Bushkill Choir

...

Yet, she dispatched him quickly. That is to say she looked at him for coming but noticed him not a wit. His plan, as it occurred to him slipping out the back door, was to stroll like the Holy Spirit into Norman Quill's exclusive bloom, stand aside the material cast of his intense fancy, four foot seven and topped with curls, and sing. His singing, he hoped, would be punctually improved by its dissimilitude to Norman Quill's loud and awful singing, and he hoped that a fair slice of her attention would reward his efforts.

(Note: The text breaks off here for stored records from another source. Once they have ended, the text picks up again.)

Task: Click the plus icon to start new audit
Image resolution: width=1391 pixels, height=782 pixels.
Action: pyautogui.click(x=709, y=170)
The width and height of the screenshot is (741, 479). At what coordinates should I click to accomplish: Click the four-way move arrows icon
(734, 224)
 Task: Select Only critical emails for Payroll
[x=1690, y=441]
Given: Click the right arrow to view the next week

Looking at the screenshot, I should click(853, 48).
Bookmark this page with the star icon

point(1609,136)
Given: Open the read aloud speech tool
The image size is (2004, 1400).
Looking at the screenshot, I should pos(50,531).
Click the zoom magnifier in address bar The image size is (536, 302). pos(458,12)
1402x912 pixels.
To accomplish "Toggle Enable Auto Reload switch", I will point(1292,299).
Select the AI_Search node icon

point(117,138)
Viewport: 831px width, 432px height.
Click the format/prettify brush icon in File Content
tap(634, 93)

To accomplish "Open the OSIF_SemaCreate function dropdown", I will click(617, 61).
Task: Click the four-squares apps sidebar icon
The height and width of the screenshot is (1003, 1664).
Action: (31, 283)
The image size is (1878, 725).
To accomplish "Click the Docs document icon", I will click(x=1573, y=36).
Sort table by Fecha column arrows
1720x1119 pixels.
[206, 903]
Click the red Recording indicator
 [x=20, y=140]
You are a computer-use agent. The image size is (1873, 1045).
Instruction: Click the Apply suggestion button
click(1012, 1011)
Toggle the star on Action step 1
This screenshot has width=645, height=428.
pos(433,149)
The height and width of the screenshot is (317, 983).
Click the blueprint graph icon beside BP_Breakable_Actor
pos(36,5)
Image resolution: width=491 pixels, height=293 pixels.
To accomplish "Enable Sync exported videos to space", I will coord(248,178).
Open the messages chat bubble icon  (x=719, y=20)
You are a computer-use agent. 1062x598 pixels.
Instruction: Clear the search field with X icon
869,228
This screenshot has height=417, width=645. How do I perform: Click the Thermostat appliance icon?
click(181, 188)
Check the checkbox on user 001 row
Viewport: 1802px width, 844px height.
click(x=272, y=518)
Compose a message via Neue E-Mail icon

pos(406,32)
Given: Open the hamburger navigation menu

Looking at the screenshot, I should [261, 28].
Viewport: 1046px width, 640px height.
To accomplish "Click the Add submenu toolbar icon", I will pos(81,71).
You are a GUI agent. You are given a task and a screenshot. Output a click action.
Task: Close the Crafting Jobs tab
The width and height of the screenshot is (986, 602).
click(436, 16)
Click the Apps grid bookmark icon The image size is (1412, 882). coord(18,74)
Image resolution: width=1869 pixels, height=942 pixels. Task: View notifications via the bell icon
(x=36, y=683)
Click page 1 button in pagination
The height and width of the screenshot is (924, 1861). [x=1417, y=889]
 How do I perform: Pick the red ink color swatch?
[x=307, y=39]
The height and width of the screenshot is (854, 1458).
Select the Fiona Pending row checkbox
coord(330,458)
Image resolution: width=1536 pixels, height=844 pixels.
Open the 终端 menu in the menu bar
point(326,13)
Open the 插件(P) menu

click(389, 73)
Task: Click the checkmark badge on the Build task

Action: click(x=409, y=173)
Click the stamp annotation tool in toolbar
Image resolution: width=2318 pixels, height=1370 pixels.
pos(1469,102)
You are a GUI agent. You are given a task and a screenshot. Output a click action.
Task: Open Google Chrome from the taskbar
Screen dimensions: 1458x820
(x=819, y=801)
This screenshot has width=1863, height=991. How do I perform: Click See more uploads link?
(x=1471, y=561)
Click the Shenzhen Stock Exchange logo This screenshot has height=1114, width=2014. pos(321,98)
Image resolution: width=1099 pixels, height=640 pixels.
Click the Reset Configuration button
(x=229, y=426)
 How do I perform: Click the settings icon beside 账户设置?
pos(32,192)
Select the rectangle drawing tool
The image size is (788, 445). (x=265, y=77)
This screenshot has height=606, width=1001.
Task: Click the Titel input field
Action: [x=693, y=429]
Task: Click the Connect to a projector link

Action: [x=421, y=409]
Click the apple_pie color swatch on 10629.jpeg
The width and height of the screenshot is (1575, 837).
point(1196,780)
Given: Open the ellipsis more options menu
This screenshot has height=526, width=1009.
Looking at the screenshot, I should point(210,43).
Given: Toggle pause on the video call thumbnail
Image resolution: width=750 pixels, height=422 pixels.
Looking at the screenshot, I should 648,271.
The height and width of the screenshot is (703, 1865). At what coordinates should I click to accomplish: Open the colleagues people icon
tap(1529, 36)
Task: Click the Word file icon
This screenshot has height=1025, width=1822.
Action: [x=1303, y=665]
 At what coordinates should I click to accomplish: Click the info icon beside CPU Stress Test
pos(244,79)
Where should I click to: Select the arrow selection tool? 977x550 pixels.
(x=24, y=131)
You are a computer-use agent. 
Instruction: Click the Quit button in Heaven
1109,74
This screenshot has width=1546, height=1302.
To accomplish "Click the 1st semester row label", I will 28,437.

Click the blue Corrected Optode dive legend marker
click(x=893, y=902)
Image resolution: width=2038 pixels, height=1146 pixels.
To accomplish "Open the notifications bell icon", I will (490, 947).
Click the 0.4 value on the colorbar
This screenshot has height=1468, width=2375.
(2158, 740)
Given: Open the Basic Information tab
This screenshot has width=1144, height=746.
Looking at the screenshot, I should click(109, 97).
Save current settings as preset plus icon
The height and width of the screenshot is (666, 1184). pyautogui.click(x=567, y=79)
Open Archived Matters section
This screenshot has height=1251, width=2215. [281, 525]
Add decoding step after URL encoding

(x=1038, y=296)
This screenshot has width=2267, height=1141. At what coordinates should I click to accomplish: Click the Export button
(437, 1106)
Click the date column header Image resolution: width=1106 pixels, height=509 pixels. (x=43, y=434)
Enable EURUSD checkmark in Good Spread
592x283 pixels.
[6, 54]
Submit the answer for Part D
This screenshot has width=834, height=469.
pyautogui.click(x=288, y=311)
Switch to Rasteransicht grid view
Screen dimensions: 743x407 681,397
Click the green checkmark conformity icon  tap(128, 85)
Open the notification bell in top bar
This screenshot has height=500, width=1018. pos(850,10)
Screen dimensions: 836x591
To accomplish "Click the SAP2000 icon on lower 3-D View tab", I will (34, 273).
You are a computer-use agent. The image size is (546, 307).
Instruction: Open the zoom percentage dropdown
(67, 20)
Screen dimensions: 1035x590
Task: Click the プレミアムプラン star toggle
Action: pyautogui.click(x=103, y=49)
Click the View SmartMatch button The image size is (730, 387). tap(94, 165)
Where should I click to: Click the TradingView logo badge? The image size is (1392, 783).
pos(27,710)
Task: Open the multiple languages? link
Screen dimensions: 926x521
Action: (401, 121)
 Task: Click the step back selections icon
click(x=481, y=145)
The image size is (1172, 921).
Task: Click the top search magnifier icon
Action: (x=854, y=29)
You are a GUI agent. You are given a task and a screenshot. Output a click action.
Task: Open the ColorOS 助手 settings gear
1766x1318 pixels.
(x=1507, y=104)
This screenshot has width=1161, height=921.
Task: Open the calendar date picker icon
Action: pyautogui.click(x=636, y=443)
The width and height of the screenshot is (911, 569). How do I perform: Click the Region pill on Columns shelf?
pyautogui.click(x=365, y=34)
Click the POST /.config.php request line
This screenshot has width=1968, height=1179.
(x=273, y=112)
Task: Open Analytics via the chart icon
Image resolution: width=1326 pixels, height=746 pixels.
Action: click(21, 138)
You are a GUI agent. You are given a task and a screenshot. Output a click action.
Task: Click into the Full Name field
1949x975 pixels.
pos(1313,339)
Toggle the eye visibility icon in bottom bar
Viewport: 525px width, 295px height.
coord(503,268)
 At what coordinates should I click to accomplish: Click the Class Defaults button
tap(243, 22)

And of course he wished being the subject, or at least catalyst of worship by the giant masses might help his chances as well.

But as loud as he could sing, and he sang his loudest, she did not break the curious regime of rubbing her neck and laughing at nothing.

All he could do, which he did exceptionally well but nevertheless unwittingly, was to capture the attention of everybody else. Thomas Fidgen turned as if he'd found standing the dead of Bushkill's history, Gerald Hess surveyed the crowd to see if anybody else noticed, and Joey Mills, Ellis Moonley, Justice Tayler, Jamis Carson and Jib Roy met his attention. Here they were in Harley Jansen's corn field, and worshippers from distant counties had come to sing praises to their famous saint, and there He was, but a man of twenty-three, singing, and not all too well, next to Norman Quill.

They know there's nothing particularly fantastic or magical about singing to an empty house in Harley Jansen's corn field, and they wondered what people might make of their only saint now that he was standing there among them, visible, and with all the cracks and chips and variability of the living. The question quickly became how should good men -- humble, God-fearing hundred cents to the dollar men -- how should they ask their good pastor to quit the hymning and, with speed, return to his house? But with Claud Stephens' heart beating by its own current, the Laney twin's head right and his body recovered, and crazy Jay Wright slaking his loss in the sacrament, collected and quiet, and not a miracle requested in the county, the consensus among the Bushkill elders was to themselves leave immediately.

And once they did, and Minnow with them for hope of doughnuts, the core was lost and the crowd scuttled of its resolve, the mass ended and returned to light their houses.

Now the fields are clear, the rubble of rocks marks the old stone wall, pocks in the mud tell of a good gathering, and the boughs of the oaks shrug their bark. They remain singing, the two who remain, the good Pastor Tim and Norman Quill, singing with his eyes shut. They hoist the lines between them. And sing loud the old familiar songs.

And none of them exceptional, or too glorious.